==== Material provided

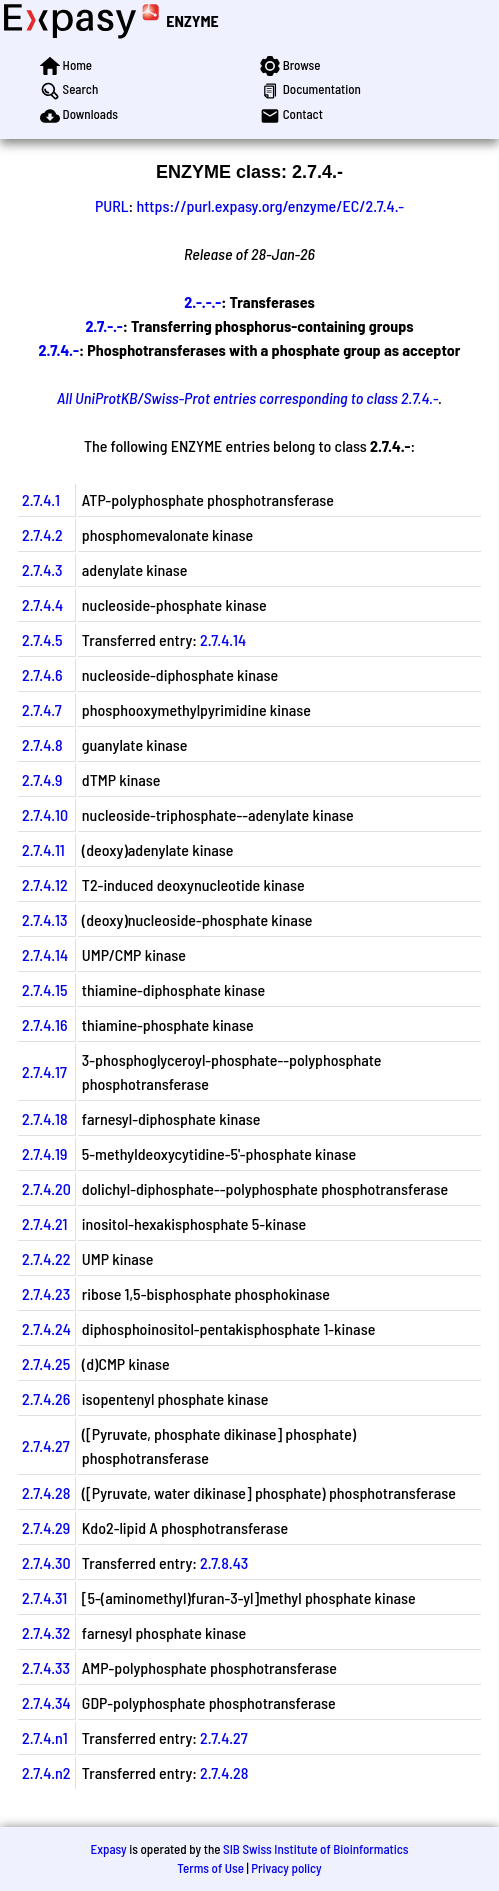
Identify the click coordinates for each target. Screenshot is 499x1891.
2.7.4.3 (42, 569)
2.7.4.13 (45, 919)
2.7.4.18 (45, 1118)
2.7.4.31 (44, 1597)
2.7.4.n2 (46, 1772)
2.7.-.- (103, 325)
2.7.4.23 (46, 1293)
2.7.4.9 (42, 779)
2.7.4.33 (46, 1667)
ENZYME (192, 20)
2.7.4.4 (42, 604)
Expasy (108, 1849)
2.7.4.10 (45, 814)
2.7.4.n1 (45, 1737)
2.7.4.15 (45, 989)
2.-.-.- (202, 301)
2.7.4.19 (44, 1153)
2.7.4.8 (42, 744)
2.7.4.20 (46, 1188)
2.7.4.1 (41, 499)
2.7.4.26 (46, 1398)
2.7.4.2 (42, 534)
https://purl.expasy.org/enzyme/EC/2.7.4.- (270, 205)
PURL (112, 205)
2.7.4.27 (46, 1445)
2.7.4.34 (46, 1702)
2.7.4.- (58, 349)
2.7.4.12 (45, 884)
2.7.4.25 (46, 1363)
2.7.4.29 (46, 1527)
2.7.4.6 (42, 674)
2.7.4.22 (46, 1258)
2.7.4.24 (46, 1328)
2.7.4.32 (46, 1632)
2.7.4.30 (46, 1562)
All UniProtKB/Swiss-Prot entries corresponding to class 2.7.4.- (247, 397)
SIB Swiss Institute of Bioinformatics (315, 1849)
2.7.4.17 (44, 1071)
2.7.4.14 (223, 639)
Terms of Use (210, 1868)
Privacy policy (286, 1868)
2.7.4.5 (42, 639)
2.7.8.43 (224, 1562)
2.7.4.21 (44, 1223)
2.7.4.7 (42, 709)
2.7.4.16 (45, 1024)
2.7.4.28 (46, 1492)
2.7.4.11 (43, 849)
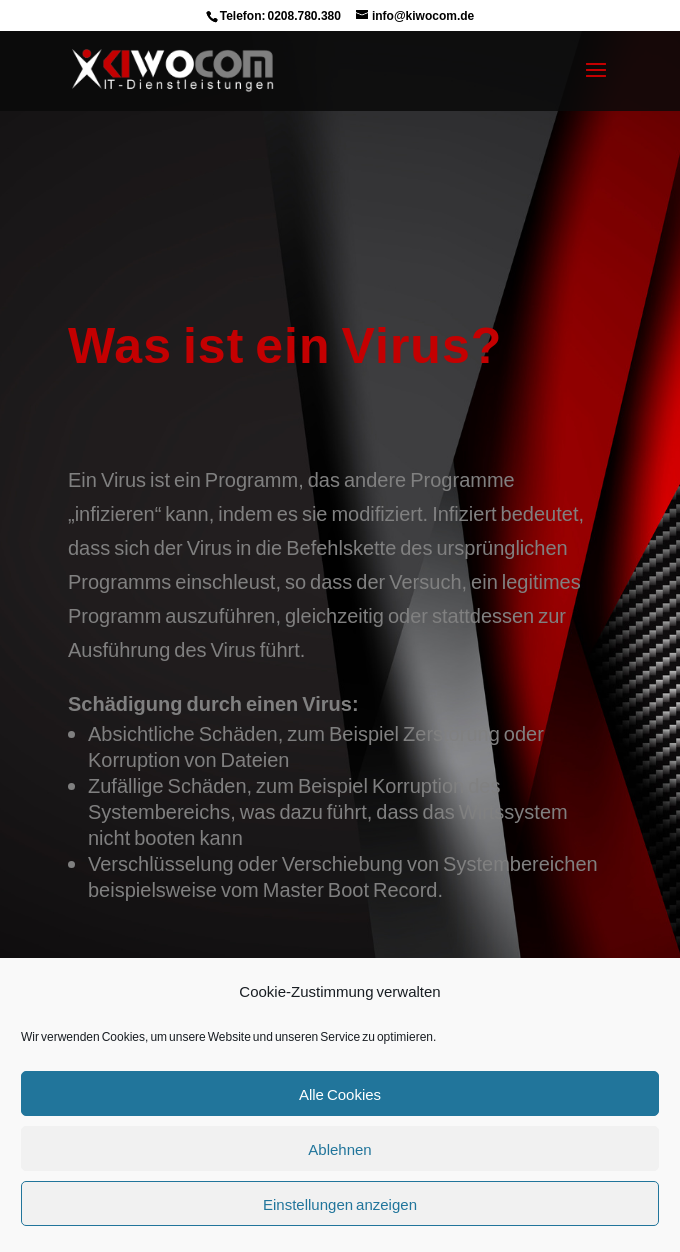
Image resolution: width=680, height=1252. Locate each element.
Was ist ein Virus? (285, 344)
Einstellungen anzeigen (340, 1204)
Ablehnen (339, 1149)
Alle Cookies (340, 1094)
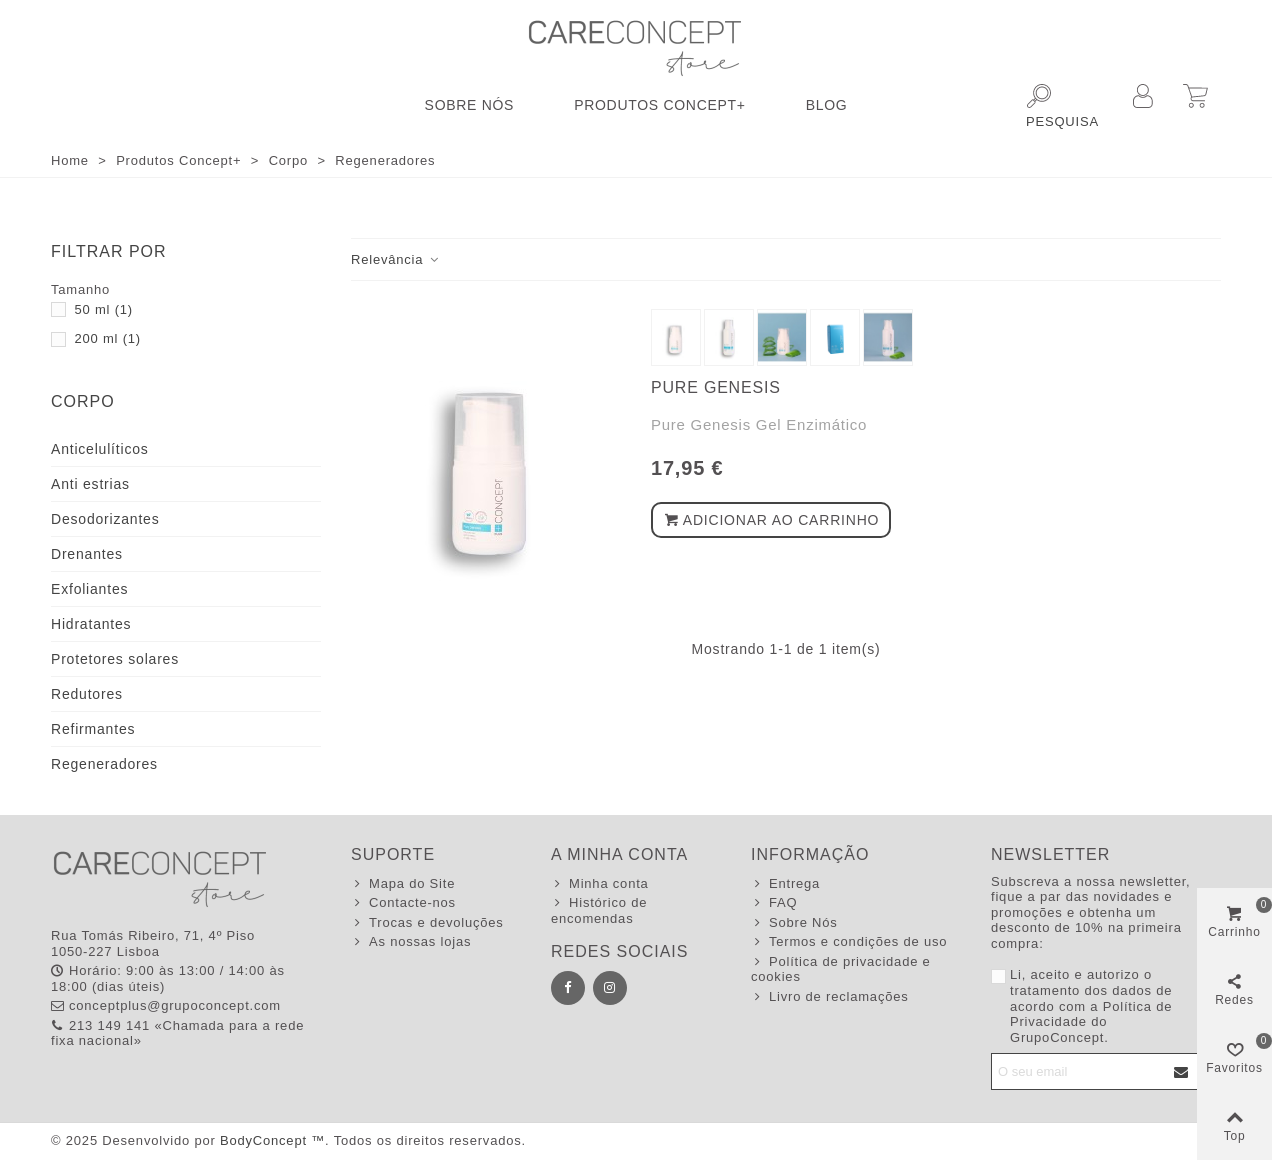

========

Copy every record exactly as written, leaving out the pictures.

Identify the click coordinates for each target. Screenshot is 499x1891.
2.7.4.3 (42, 569)
2.7.4.13 (45, 919)
2.7.4.18 (45, 1118)
2.7.4.31 (44, 1597)
2.7.4.n2 (46, 1772)
2.7.-.- (103, 325)
2.7.4.23 (46, 1293)
2.7.4.9 (42, 779)
2.7.4.33 (46, 1667)
ENZYME (192, 20)
2.7.4.4 (42, 604)
Expasy (108, 1849)
2.7.4.10 (45, 814)
2.7.4.n1 (45, 1737)
2.7.4.15 (45, 989)
2.-.-.- (202, 301)
2.7.4.19 (44, 1153)
2.7.4.8 (42, 744)
2.7.4.20 (46, 1188)
2.7.4.1 (41, 499)
2.7.4.26 (46, 1398)
2.7.4.2 (42, 534)
https://purl.expasy.org/enzyme/EC/2.7.4.- (270, 205)
PURL (112, 205)
2.7.4.27 (46, 1445)
2.7.4.34 (46, 1702)
2.7.4.- (58, 349)
2.7.4.12 (45, 884)
2.7.4.25 (46, 1363)
2.7.4.29 (46, 1527)
2.7.4.6 (42, 674)
2.7.4.22 (46, 1258)
2.7.4.24 (46, 1328)
2.7.4.32 (46, 1632)
2.7.4.30 (46, 1562)
All UniProtKB/Swiss-Prot entries corresponding to class 2.7.4.- (247, 397)
SIB Swiss Institute of Bioinformatics (315, 1849)
2.7.4.17 (44, 1071)
2.7.4.14 (223, 639)
Terms of Use (210, 1868)
Privacy policy (286, 1868)
2.7.4.5 (42, 639)
2.7.8.43 (224, 1562)
2.7.4.21 (44, 1223)
2.7.4.7 (42, 709)
2.7.4.16 (45, 1024)
2.7.4.28 (46, 1492)
2.7.4.11 (43, 849)
Image resolution: width=680, height=1252. Locate each element.
Was ist ein Virus? (285, 344)
Einstellungen anzeigen (340, 1204)
Ablehnen (339, 1149)
Alle Cookies (340, 1094)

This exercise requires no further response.